WHAT TO PRODUCE:
In the lines below, the string "agent" may appear; say how many lines hold it and give nothing more.

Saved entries
************

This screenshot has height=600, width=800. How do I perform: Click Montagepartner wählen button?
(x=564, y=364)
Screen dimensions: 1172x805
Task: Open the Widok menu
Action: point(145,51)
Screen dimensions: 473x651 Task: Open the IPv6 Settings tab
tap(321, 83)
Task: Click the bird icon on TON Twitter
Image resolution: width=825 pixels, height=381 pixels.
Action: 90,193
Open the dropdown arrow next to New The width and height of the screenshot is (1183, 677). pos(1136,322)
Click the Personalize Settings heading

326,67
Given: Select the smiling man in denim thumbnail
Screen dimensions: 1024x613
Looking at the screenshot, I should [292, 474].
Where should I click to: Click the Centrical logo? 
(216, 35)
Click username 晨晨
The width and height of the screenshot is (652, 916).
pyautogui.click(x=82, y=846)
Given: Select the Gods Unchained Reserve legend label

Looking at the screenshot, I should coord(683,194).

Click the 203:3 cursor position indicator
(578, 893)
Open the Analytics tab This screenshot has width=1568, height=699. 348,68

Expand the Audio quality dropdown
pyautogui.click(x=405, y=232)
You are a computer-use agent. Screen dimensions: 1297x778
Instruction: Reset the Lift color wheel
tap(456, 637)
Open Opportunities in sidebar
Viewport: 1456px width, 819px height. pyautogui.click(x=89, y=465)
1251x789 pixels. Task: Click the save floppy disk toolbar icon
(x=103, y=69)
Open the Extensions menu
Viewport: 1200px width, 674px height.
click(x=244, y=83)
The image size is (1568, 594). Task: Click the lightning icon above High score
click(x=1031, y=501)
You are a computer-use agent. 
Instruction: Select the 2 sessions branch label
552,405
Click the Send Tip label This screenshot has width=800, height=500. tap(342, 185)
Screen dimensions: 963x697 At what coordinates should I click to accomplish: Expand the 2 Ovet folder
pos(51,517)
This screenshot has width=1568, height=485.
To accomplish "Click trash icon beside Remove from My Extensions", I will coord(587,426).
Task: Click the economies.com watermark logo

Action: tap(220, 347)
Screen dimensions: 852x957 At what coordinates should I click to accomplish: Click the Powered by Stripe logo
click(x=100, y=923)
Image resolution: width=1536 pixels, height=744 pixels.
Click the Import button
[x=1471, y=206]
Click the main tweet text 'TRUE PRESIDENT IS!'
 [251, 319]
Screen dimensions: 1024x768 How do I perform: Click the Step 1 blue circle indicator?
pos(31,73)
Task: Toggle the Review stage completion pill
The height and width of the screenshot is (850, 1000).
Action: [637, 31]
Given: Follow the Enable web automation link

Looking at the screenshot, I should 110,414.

************

RESULT OF THIS EXERCISE:
2